Swallows, house martins and sand martins soon dispelled any boredom, as did calling Cetti’s warblers. But it was the scrapes at the far end of the site that I was aiming for and they seemed quiet at first. Until a bright yellow bird hove into view. Only one candidate for that on a stony foreshore – yellow wagtail. I haven’t seen one in summer plumage for three years.
I tried to turn some of the many pied wagtails into white wagtails but didn’t convince myself. No matter, a buzzard entertained me overhead, then another, paler one. Which wasn’t a buzzard at all. It was my first red kite of the year.

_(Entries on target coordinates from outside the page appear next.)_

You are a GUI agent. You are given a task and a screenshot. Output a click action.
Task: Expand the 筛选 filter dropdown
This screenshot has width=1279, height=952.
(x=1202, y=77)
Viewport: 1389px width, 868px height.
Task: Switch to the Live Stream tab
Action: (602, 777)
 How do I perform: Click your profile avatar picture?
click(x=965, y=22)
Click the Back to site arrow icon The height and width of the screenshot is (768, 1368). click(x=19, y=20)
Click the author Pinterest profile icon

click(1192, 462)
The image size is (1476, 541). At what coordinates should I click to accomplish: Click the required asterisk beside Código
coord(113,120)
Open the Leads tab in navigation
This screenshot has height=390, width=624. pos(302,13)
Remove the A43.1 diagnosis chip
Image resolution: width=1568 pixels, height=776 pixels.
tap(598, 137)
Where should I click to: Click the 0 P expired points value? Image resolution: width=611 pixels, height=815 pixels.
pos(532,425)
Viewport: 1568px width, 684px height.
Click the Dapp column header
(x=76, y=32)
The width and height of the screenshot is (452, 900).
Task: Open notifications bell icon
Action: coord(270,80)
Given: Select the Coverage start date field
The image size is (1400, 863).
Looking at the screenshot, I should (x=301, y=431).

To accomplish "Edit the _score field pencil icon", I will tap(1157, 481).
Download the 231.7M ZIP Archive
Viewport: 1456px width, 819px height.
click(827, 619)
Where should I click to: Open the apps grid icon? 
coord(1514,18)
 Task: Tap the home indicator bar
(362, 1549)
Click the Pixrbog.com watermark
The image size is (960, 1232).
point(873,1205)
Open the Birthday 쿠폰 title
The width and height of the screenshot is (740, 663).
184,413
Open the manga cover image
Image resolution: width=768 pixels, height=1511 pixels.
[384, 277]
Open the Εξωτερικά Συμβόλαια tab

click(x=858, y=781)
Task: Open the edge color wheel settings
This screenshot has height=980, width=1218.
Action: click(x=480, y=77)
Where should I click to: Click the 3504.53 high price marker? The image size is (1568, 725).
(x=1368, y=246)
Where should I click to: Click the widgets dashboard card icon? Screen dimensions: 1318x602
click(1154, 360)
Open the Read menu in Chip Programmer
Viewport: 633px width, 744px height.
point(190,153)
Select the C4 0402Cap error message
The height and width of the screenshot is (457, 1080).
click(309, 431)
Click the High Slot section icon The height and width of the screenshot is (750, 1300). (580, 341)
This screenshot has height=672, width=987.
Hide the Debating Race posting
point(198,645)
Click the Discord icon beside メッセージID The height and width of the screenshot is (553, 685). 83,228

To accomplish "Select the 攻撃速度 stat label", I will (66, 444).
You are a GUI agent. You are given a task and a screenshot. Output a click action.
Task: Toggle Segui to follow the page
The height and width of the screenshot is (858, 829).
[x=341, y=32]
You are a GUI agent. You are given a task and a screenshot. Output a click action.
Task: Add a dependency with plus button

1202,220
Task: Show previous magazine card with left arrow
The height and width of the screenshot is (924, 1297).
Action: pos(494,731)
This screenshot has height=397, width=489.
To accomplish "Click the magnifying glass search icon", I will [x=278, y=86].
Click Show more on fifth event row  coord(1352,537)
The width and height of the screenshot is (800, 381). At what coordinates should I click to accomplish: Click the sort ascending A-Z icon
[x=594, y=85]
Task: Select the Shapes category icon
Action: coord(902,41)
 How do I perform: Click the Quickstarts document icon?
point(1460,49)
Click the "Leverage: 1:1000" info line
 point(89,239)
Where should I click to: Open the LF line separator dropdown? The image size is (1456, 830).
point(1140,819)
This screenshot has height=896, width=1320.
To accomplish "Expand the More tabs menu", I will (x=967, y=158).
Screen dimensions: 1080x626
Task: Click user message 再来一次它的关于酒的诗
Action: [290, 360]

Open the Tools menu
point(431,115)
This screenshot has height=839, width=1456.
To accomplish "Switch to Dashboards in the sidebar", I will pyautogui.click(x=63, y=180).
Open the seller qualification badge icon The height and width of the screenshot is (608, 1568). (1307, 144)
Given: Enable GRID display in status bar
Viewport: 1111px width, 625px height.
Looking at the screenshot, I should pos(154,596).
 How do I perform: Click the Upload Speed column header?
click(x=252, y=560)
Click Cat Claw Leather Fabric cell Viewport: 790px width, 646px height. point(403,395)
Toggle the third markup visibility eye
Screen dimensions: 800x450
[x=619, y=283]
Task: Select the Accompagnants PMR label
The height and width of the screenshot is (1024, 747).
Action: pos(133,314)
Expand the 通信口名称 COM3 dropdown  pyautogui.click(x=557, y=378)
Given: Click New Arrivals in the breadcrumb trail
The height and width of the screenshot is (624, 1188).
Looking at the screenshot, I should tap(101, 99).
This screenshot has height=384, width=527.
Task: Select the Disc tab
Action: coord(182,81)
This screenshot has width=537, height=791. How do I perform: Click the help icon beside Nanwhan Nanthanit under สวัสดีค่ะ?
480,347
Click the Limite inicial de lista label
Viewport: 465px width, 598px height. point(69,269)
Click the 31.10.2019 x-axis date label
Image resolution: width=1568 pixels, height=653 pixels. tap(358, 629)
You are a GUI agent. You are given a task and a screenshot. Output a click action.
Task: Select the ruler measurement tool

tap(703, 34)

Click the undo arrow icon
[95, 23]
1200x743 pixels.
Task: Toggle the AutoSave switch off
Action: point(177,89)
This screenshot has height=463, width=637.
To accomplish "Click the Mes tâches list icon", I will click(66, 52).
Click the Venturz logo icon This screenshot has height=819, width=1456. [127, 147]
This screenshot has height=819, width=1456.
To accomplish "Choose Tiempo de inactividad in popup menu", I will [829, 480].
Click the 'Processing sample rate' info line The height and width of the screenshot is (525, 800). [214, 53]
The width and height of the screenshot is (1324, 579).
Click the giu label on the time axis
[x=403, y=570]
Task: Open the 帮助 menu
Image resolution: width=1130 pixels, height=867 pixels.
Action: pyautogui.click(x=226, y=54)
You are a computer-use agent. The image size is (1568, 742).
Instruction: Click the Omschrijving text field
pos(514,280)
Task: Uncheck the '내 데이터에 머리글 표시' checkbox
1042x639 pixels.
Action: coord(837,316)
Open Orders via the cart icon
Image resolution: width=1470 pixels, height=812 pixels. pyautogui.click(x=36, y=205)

Blimey! I could have stayed all night but had to get cracking back to Bristol. This then put me in the right place to log a couple of red-legged partridges crossing the A36. Then that so-called trunk road was closed at Claverton, as part of the ongoing downgrading of our transport infrastructure, so I switched to my south Bath orbital through Midford and past the Hope and Anchor.
I’ve meant to stop at this pub for centuries with the obvious draw being the railway architecture (no, really). The old Somerset and Dorset viaduct above it is still in fine fettle at the point where it crosses the even more ancient colliery line to Camerton. That closed in 1951 so there’s less trace of it, except in the immortal realm of celluloid. Yes, the Titfield Thunderbolt used the track as a film set a couple of years after closure.
The pub of course displays some prints of local railway scenes and, despite being a bit foody, is OK for a swift pint. That made the remaining half hour back to Bristol and my next pint more palatable than the intervening urbanscape normally allows.